Short exercise: Copy the rows starting with the line that contains "This screenshot has height=558, width=1290." and going on through the line that contains "click(307, 279)", requests included. Scale every coordinate in the answers by 2.45, rounding to whole numbers with halves rounded up.
━━ Dataset entries
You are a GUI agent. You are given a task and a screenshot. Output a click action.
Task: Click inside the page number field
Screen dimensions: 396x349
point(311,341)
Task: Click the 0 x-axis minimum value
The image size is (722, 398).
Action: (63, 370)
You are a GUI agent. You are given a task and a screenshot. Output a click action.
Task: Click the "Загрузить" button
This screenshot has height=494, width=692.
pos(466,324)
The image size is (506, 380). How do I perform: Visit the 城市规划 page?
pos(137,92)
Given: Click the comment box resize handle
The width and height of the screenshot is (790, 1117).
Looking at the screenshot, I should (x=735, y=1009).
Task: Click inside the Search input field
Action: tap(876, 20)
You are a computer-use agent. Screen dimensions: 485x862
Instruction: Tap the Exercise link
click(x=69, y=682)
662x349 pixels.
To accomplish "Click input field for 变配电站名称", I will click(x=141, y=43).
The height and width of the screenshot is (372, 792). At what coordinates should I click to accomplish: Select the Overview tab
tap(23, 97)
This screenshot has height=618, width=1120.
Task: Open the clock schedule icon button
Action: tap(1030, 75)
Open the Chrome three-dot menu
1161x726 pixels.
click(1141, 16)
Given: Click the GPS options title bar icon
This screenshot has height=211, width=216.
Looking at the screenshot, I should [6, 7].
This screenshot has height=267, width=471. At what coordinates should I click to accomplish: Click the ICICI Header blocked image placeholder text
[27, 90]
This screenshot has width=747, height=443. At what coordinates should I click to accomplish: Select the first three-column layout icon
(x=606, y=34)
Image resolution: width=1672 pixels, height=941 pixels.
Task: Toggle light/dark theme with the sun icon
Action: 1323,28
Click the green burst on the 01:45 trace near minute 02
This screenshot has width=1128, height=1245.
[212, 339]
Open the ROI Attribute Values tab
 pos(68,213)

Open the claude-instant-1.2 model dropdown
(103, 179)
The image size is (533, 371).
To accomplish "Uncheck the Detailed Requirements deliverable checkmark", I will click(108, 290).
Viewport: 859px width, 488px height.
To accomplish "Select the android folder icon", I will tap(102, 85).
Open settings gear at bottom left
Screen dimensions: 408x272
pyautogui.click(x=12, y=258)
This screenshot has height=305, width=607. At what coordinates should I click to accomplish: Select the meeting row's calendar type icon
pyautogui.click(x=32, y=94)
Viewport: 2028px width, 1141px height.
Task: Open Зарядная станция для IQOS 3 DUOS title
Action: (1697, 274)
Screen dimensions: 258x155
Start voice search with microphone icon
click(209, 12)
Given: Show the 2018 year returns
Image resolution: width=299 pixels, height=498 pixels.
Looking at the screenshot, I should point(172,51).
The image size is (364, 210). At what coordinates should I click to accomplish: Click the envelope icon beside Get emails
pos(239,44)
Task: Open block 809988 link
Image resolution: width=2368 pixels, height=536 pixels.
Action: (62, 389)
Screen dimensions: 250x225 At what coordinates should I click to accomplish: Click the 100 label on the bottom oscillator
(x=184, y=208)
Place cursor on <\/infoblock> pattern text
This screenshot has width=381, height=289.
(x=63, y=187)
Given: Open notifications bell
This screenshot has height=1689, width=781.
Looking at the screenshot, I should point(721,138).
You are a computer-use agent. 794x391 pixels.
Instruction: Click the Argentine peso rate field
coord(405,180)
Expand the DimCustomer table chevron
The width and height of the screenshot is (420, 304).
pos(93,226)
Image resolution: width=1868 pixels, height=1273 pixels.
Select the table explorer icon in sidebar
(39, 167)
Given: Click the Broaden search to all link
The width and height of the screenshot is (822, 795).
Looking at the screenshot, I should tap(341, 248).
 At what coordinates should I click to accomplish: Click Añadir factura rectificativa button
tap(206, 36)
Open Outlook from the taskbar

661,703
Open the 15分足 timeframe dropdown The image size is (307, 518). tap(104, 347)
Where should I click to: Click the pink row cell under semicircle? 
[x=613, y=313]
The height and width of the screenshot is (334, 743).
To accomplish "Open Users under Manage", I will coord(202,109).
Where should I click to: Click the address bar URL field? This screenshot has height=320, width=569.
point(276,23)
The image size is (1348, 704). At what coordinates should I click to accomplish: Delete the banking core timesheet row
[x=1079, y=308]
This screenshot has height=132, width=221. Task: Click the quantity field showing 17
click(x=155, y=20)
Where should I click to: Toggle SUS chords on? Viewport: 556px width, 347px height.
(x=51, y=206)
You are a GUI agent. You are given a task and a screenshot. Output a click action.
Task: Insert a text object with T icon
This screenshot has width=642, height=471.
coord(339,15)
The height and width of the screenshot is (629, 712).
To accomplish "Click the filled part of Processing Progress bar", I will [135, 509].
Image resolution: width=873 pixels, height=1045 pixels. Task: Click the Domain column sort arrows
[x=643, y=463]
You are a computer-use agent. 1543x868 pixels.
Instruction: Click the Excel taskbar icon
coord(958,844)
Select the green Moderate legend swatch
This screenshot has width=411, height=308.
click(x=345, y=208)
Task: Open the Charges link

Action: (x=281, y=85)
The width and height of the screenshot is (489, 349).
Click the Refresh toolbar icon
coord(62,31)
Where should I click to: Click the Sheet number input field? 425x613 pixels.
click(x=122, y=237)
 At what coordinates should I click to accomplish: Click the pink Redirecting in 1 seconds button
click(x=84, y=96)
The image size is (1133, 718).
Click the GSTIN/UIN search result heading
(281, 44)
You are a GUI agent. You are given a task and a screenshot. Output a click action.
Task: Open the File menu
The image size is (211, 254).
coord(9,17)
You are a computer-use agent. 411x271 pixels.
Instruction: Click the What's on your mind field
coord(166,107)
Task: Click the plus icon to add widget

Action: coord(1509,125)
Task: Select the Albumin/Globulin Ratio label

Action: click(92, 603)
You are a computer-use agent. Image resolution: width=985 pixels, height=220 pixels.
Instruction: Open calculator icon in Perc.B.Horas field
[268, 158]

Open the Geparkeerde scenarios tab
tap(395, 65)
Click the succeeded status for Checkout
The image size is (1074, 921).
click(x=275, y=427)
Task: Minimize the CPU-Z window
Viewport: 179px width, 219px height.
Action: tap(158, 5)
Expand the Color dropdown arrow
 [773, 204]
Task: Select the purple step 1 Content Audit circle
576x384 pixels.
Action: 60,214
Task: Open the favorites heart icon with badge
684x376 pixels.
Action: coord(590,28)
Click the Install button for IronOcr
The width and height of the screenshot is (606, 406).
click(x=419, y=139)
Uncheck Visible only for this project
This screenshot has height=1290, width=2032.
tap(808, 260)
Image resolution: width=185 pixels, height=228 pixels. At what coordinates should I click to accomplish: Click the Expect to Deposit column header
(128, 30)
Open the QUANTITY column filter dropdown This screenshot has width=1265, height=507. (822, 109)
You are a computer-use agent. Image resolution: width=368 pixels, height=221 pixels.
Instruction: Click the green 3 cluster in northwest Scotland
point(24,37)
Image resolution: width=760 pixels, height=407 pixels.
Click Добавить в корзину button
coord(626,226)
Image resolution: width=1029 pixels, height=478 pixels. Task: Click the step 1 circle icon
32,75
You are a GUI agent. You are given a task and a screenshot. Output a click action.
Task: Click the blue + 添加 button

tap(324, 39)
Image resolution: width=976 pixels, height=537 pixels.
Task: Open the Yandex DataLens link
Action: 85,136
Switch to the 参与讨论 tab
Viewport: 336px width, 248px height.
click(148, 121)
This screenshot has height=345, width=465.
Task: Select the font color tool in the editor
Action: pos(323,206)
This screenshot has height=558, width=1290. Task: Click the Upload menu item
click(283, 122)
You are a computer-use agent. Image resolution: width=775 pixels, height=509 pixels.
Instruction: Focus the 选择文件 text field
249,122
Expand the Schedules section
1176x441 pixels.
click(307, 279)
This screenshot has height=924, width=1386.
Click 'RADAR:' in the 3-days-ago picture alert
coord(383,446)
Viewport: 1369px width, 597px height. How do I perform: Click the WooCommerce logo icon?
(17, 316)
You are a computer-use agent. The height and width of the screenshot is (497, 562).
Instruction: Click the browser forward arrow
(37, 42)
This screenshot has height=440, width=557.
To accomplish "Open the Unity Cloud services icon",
━━━━
Result:
This screenshot has height=558, width=1290. Task: Click the Upload menu item
click(693, 299)
You are a computer-use agent. Image resolution: width=775 pixels, height=509 pixels.
Instruction: Focus the 选择文件 text field
610,299
Expand the Schedules section
1176x441 pixels.
click(752, 684)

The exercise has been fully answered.